=== Dataset entries ===
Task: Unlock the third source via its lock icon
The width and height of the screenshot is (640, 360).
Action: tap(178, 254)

* * *

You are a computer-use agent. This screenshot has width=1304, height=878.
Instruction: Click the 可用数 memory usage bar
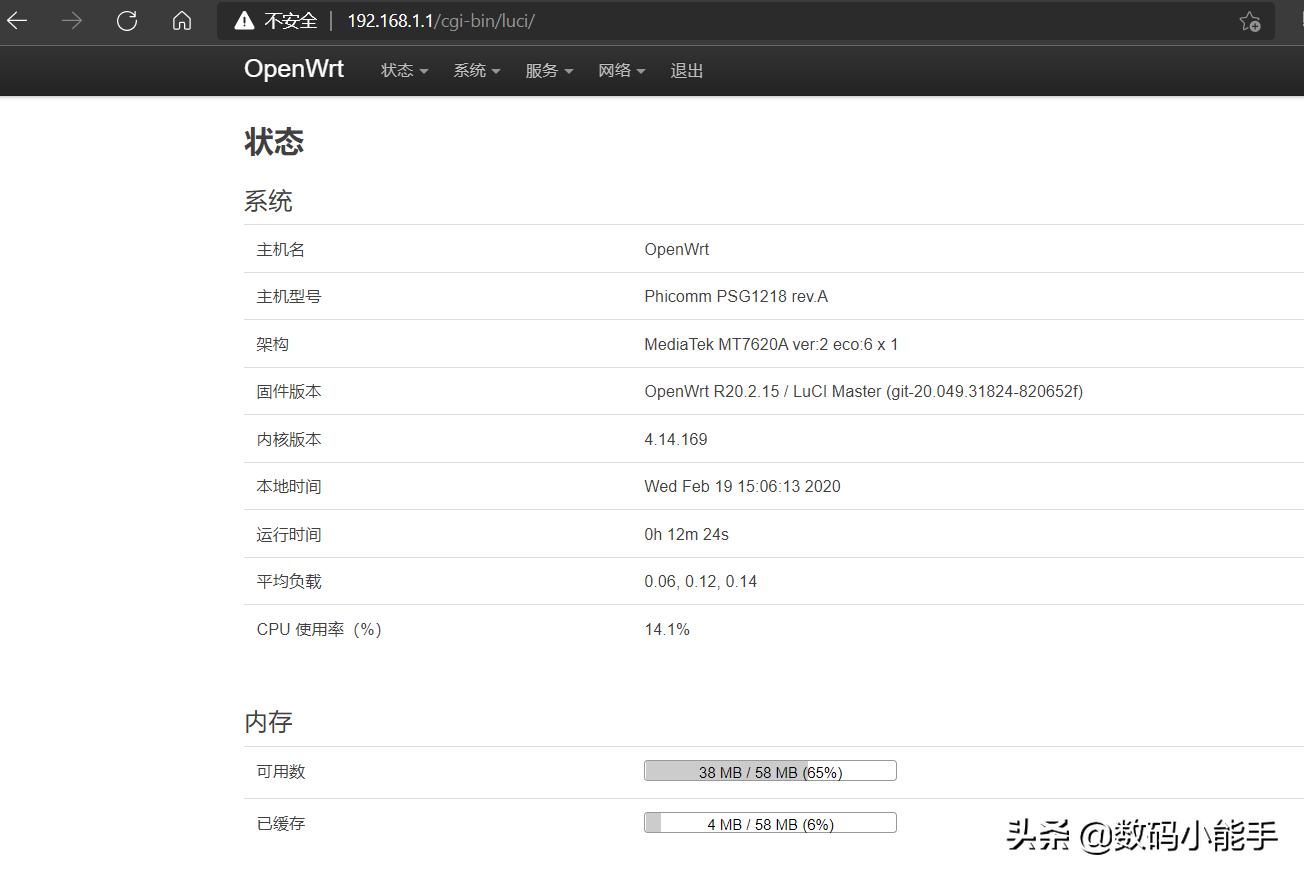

=== Requirements ===
Format as a numbered list the listing lines from the one containing "You are a computer-use" through the one containing "Instruction: Click the 可用数 memory usage bar", with blank lines omitted.

=== Solution below ===
1. You are a computer-use agent. This screenshot has width=1304, height=878.
2. Instruction: Click the 可用数 memory usage bar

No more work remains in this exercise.